Maternal country of birth was accessed from the MBR and aggregated across regions: Sweden, other Nordic countries and outside of the Nordic countries. The parental educational level was retrieved from the LISA database and entered into the model as a categorical five level variable according to the Swedish Education Terminology: 9 years, 10-11 years, 12-14 years and >14 years (university). The highest level of education obtained by either of the parents was used in the analysis.
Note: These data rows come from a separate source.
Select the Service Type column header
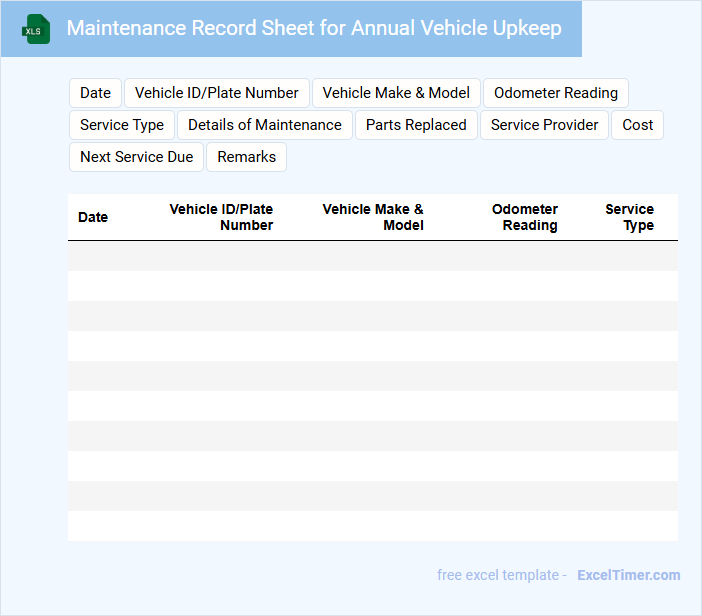Viewport: 702px width, 616px height. tap(630, 217)
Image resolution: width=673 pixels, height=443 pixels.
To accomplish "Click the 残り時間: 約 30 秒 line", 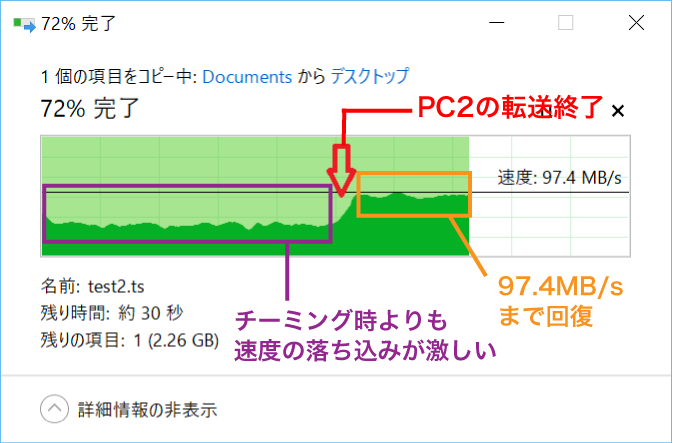I will 112,313.
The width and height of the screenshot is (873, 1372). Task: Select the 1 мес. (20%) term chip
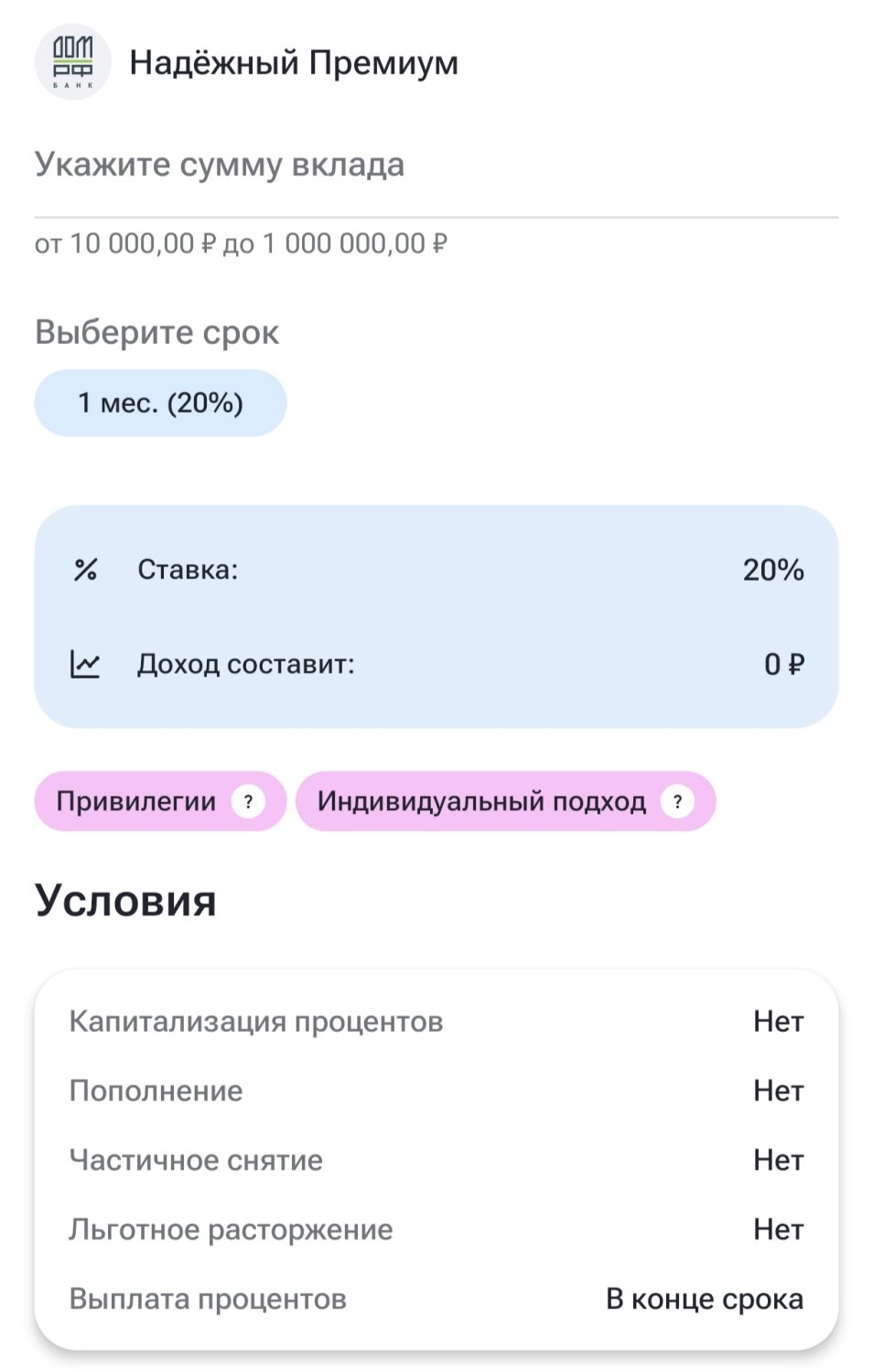point(160,403)
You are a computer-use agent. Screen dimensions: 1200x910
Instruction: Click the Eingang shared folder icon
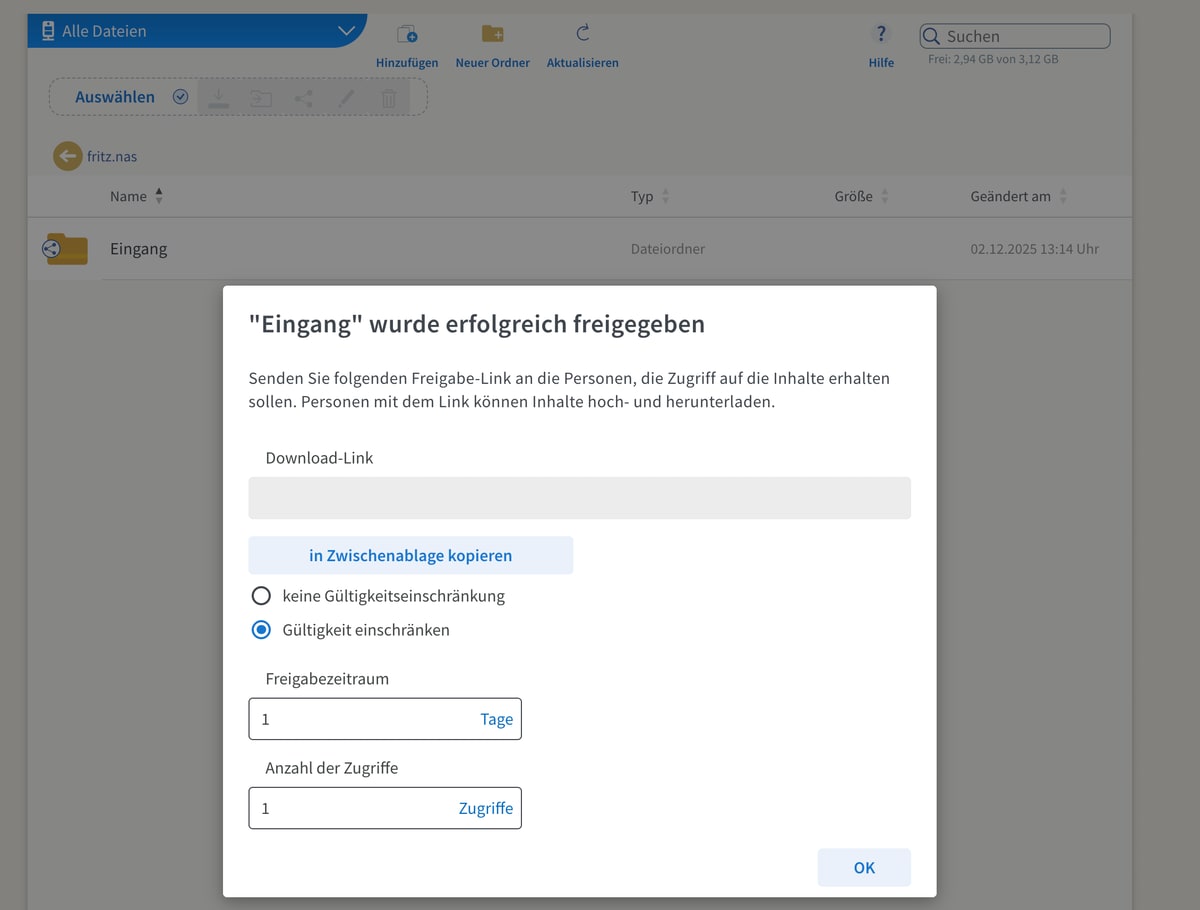(66, 249)
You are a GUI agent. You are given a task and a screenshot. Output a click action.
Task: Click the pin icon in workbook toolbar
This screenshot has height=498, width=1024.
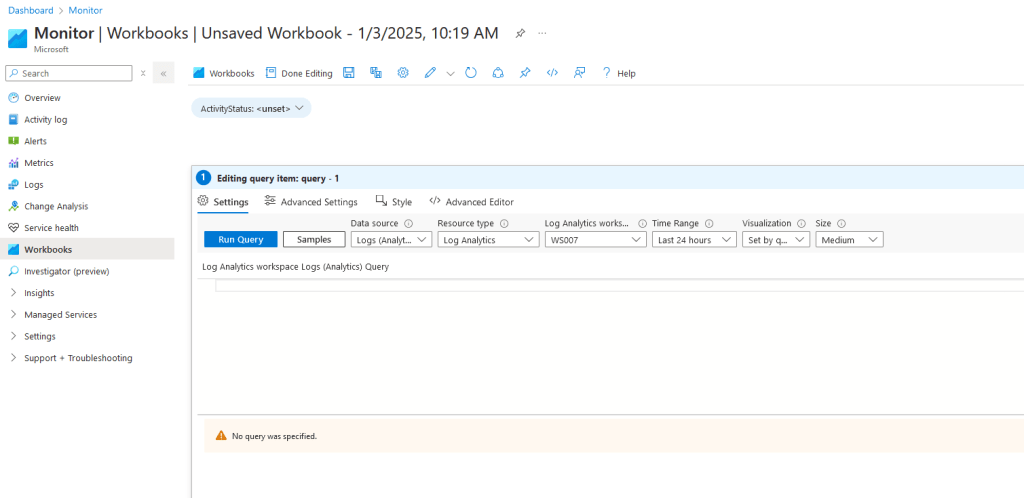525,73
Psychiatric morbidity among parents was defined as at least one psychiatric diagnostic code or a suicide attempt code in the NPR (290-315 in ICD-8, 290-319 in ICD-9 and F00-F98 in ICD-10 or E950-E959 in ICD-8 and ICD-9 and X60-X84 in ICD-10), or a death by suicide in the SCDR. This ordinal variable would take the value of 0, 1 or 2 (number of parents with psychiatric morbidity). We treated the variable as time varying in the analyses.
Statistical analysis
The statistical software Stata v.15 was used for the data analyses[16]. Crude and adjusted Cox proportional hazard regression models were used to investigate hazard ratios and 95% confidence intervals (CI) for the outcomes and age was the underlying time scale. Since the controls cannot be considered as independent from the corresponding case (matched for birth month, sex and county), cluster robust variance-covariance estimation was used[17]. We compared the individuals with BCL with the individuals with UCL and individuals with BCLP with the individuals with UCLP. We also did additional analyses with the different cleft types (UCL, BCL, UCLP and BCLP) and the matched comparison cohort with non-affected individuals.
For the continuous covariates concerning parental age and year of birth, we used restricted cubic spline to avoid forcing the relationship to the outcomes to be linear.
In order to examine a possible moderating effect of sex, we estimated separate Cox models where an interaction term of sex and the exposure was included. The p-value of the interaction term was calculated, except for some of the models that were not possible to estimate, because of too rare outcomes.